Of course, Hayden may well come good again. In the six years it took him from 1994 to 2000 to establish himself in the Australia side, he had plenty of practice at ironing out the flaws. But perhaps the thing that needs fixing more than any aspect of his technique is the thing that most underpins his game: self-belief. Only somebody with supreme confidence can drill fast bowlers back over their heads with the frequency he once achieved. His other problem is that spin bowling, once meat and drink to him, has accounted for his wicket many times during his lean time, and Ashley Giles, England’s chief spinner, is at the top of his game.
Trescothick has demons of his own to chase. In two Ashes series he has failed to dominate Australia’s attack in the way he has others; they simply did not give him the four-balls he needed. He passed 50 three times in 10 innings in England four years ago and once in 10 in Australia in 2002-3, and that was courtesy of an early let-off.
Trescothick has improved his discipline since then. He has become much better at leaving good balls outside off stump, but just as he may have refined his game, so may his nemesis Jason Gillespie, who scalped him seven times in those two series. Now Gillespie may bear down on off stump in the knowledge that Trescothick will be waiting for the ball slanted across him that was so often his downfall in the past. But just as Hayden will have Harmison in his sights, so Trescothick may look to knock Glenn McGrath off his length, as he did in the ICC Champions Trophy semi- final last year, when four fours in an over had steam pouring from McGrath’s ears.
They have similar roles and play in similar ways, but Trescothick and Hayden trod different routes to get where they are. After his first run in the Test side was cut short by Allan Donald breaking his hand, Hayden was overlooked by Australia for so long that it seemed as though his moment had passed. He was 28 before he finally established himself.
Trescothick, on the other hand, looked destined to play for England from his teens, when he followed a 4,000-run season at 15 with an avalanche of runs for the national under-19 team. His development briefly stalled at Somerset, but he was still only 24 when Fletcher first picked him.

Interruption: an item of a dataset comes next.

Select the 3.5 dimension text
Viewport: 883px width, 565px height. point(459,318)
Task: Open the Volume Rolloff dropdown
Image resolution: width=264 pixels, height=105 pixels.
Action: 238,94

They are different characters, too. Hayden thrives on confrontation. He is a relentless “sledger” and his temper can get the better of him, as the glaziers at the Sydney Cricket Ground can testify. Two years ago Hayden took out his frustration at being given out against England on a dressing-room door.

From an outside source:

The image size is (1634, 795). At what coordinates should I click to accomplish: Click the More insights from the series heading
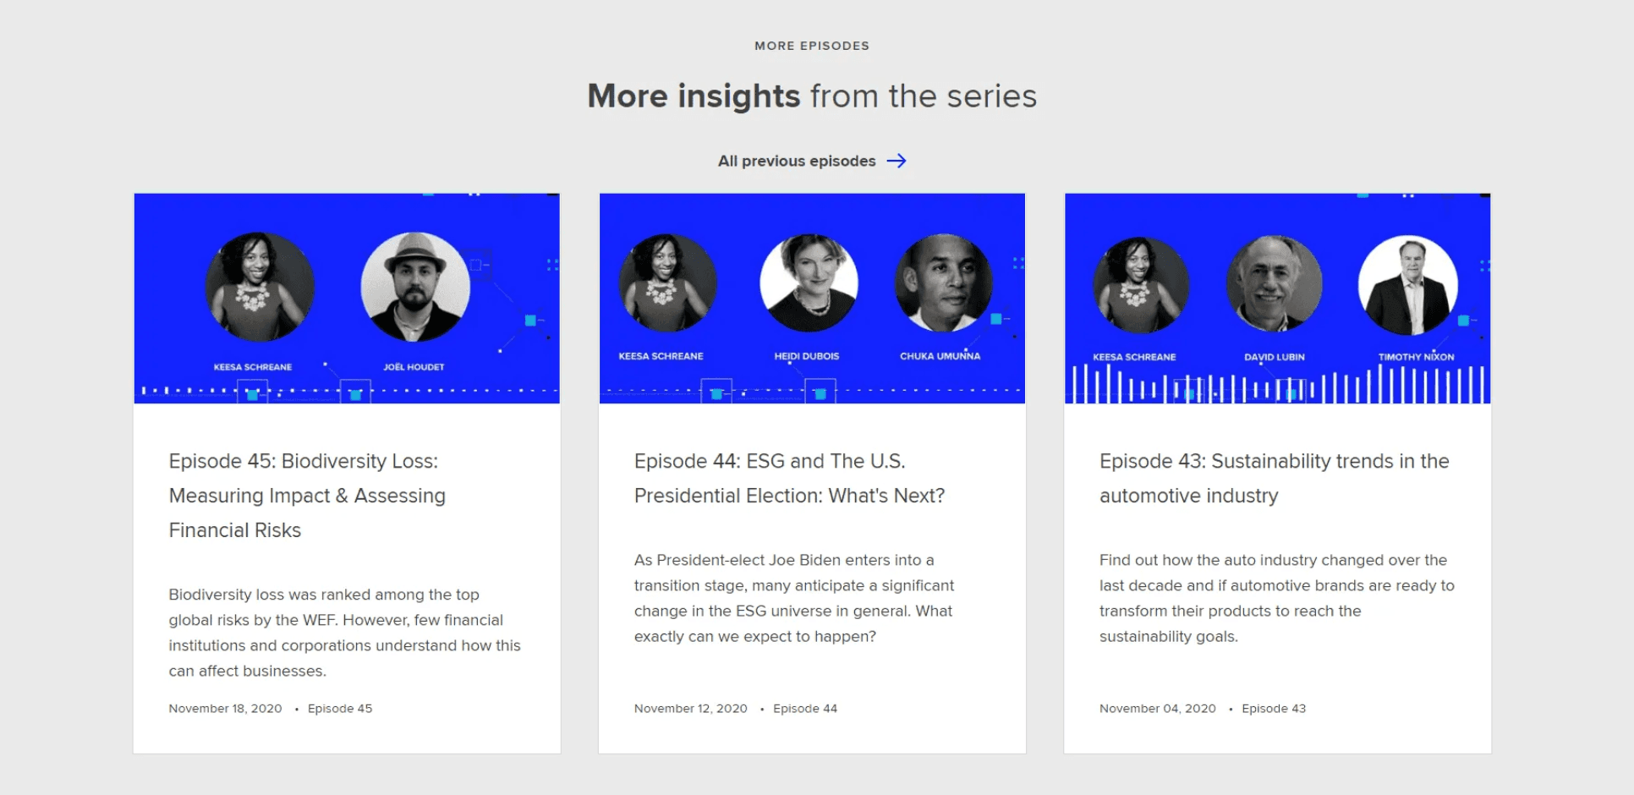(x=812, y=96)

Trescothick is quieter, with a reputation as clean as his hitting. Even when Shane Warne said of him last year that “everyone knows how to get him out”, he declined to bite back. Disappointed at being passed over for the England captaincy last time around, he has not given up hope of one day succeeding Michael Vaughan. At 29 he should have five good years left in him if he can avoid going stale. Although super-fit, Hayden, at 33, may see two more years as the outer limit of his ambition.